<<<<
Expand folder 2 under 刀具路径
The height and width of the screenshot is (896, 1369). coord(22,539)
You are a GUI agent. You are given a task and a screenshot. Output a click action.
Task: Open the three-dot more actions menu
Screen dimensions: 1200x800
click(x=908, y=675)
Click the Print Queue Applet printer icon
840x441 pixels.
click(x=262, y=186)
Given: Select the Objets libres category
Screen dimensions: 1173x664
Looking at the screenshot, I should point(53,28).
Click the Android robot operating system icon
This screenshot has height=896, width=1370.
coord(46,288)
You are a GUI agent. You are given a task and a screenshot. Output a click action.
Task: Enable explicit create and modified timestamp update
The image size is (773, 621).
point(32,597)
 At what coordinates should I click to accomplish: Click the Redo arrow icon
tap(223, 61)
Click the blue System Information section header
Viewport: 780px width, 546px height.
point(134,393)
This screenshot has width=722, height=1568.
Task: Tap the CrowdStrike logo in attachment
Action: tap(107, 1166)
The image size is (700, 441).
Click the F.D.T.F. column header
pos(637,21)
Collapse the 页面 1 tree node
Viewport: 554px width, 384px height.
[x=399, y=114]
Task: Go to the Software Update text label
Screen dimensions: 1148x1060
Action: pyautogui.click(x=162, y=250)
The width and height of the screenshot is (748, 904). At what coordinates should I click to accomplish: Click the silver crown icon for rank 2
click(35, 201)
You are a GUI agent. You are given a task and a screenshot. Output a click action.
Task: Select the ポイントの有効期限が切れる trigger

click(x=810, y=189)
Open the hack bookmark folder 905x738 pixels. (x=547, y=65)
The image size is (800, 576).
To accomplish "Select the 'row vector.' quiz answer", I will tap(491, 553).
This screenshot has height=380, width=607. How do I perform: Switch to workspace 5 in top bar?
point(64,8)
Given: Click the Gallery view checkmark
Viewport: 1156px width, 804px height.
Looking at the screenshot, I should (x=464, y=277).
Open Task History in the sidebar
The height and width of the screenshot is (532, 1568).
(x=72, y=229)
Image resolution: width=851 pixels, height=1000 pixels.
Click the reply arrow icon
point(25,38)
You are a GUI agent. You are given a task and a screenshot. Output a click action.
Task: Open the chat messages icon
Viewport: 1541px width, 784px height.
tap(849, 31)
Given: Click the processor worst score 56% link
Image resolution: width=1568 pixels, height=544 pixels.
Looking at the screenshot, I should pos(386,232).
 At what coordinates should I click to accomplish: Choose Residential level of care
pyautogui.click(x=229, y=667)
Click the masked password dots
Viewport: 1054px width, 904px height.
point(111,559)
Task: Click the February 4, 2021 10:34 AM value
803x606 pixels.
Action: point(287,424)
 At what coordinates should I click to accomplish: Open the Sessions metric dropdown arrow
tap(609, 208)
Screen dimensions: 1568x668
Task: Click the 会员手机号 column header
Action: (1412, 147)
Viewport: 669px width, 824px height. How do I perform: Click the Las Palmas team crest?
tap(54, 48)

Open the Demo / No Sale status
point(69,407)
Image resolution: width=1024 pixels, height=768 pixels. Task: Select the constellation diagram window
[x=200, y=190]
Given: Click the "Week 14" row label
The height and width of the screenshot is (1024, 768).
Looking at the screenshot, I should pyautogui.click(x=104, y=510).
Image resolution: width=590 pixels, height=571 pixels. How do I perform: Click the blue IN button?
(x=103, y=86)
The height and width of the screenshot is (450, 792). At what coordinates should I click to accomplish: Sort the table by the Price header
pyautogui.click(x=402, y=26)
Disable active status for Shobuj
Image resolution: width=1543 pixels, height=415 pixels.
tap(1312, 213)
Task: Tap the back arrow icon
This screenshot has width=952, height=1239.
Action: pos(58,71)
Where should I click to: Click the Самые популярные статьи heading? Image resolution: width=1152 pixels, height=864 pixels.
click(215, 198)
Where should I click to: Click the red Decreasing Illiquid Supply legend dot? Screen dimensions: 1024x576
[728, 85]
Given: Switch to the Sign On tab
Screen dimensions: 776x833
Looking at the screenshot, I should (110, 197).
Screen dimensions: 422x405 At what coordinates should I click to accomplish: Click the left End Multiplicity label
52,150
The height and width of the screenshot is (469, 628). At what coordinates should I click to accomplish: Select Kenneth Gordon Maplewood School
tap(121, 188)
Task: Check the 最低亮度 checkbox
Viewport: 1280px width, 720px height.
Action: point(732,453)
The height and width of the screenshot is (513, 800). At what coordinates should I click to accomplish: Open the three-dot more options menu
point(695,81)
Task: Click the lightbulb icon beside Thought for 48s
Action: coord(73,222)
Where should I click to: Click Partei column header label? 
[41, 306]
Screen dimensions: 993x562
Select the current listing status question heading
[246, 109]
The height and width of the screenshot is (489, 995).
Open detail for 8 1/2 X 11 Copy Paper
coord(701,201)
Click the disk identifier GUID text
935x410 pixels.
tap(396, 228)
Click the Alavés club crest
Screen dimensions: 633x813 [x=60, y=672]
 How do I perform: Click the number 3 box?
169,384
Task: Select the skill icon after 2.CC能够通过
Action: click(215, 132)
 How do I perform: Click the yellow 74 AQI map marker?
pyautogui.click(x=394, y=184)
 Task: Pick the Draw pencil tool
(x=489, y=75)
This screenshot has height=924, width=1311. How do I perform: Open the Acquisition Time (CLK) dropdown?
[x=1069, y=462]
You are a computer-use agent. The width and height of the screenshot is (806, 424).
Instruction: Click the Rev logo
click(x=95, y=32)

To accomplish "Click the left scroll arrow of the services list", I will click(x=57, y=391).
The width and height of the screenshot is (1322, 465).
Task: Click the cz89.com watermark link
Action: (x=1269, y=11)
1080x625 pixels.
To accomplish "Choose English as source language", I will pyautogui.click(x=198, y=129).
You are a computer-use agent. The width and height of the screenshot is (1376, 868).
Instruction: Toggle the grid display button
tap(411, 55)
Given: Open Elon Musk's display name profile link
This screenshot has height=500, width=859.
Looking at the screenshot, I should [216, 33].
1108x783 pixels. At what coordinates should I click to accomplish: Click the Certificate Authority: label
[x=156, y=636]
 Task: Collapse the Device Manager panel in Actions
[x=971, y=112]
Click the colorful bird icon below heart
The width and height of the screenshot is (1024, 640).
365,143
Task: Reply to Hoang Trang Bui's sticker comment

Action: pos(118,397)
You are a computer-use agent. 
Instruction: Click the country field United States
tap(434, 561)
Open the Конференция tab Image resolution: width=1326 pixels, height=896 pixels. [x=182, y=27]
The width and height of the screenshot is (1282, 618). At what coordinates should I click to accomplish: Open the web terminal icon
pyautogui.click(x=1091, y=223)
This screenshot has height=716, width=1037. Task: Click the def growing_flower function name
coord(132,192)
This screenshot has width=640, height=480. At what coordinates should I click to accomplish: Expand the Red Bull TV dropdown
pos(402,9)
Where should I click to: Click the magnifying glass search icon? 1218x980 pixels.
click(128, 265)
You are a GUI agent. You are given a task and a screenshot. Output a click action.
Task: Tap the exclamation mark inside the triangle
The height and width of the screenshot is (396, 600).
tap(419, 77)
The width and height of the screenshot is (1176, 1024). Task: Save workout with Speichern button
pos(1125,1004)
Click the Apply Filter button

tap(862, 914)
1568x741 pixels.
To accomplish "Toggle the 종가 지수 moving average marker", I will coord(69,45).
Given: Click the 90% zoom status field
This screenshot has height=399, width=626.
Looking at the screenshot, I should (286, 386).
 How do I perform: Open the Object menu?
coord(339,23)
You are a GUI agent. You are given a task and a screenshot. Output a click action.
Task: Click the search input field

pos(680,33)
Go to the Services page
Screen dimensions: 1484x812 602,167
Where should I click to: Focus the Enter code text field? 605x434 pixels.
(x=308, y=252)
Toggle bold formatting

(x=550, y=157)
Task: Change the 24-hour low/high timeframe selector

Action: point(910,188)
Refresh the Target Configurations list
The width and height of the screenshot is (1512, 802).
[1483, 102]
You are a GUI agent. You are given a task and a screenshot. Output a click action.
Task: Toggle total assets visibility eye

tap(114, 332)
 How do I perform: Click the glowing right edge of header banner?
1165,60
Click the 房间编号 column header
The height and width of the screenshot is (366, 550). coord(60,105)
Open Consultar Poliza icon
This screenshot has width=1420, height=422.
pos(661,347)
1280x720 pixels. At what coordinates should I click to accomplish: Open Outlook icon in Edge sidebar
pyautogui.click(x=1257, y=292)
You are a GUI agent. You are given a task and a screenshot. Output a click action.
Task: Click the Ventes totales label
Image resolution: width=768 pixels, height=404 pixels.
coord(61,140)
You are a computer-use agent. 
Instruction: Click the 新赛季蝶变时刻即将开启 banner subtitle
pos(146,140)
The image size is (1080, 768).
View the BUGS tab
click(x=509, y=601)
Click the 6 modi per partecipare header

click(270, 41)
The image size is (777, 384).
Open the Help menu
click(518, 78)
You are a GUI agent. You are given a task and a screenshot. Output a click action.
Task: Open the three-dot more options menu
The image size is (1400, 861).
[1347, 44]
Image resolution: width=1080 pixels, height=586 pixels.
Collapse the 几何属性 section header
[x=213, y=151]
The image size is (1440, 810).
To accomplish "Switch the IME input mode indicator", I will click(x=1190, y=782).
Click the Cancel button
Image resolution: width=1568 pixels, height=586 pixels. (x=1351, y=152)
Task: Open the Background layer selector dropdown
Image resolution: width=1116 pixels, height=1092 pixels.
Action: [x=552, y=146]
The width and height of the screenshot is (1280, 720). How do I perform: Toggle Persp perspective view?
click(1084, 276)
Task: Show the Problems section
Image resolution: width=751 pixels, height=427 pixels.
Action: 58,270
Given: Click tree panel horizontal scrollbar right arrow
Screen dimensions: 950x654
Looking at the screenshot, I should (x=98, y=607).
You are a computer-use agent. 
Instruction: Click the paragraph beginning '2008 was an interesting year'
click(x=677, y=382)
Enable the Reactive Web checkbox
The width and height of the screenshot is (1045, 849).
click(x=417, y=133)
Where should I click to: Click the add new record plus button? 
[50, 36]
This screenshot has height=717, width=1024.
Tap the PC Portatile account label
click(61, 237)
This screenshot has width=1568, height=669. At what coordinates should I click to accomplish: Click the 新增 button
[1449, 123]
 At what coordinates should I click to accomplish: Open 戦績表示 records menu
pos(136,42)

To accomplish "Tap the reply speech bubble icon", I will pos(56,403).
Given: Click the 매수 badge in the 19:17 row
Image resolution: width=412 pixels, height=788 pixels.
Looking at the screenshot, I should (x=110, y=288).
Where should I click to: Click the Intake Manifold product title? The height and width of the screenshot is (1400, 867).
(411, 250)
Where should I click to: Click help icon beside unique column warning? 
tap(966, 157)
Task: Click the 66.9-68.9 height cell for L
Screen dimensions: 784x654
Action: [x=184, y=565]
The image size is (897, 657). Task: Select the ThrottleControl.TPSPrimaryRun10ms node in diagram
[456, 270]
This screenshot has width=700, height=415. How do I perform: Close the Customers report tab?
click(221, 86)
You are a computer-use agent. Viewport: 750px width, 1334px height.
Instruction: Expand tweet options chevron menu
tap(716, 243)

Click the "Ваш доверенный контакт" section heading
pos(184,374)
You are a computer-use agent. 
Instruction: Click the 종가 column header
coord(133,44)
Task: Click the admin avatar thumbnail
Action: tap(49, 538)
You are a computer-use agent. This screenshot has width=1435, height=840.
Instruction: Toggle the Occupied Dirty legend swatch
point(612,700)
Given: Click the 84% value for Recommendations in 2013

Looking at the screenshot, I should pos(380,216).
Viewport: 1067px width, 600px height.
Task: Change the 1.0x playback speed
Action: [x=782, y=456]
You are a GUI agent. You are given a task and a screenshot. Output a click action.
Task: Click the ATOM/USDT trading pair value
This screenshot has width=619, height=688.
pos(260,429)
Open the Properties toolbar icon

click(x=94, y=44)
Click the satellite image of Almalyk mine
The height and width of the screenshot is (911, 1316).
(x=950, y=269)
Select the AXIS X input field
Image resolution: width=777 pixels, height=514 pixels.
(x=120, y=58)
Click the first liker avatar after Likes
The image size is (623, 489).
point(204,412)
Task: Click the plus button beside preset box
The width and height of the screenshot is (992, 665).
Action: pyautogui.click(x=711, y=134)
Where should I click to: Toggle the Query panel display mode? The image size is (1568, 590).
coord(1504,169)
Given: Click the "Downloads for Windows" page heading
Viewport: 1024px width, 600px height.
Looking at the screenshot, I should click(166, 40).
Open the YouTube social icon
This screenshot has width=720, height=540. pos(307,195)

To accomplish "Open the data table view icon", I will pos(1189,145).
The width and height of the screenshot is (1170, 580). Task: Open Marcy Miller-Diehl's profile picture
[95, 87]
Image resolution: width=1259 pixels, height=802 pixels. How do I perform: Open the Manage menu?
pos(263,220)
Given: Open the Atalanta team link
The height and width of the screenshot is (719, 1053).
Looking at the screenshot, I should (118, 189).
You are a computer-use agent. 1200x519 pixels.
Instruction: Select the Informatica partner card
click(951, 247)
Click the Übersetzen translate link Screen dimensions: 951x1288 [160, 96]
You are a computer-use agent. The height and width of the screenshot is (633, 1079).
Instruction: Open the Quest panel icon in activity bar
>>>>
Please return exactly the lines from the opening line of the data above through the line with "Given: Select the Objets libres category", both included and nothing else.

Expand folder 2 under 刀具路径
The height and width of the screenshot is (896, 1369). coord(22,539)
You are a GUI agent. You are given a task and a screenshot. Output a click action.
Task: Open the three-dot more actions menu
Screen dimensions: 1200x800
click(x=908, y=675)
Click the Print Queue Applet printer icon
840x441 pixels.
click(x=262, y=186)
Given: Select the Objets libres category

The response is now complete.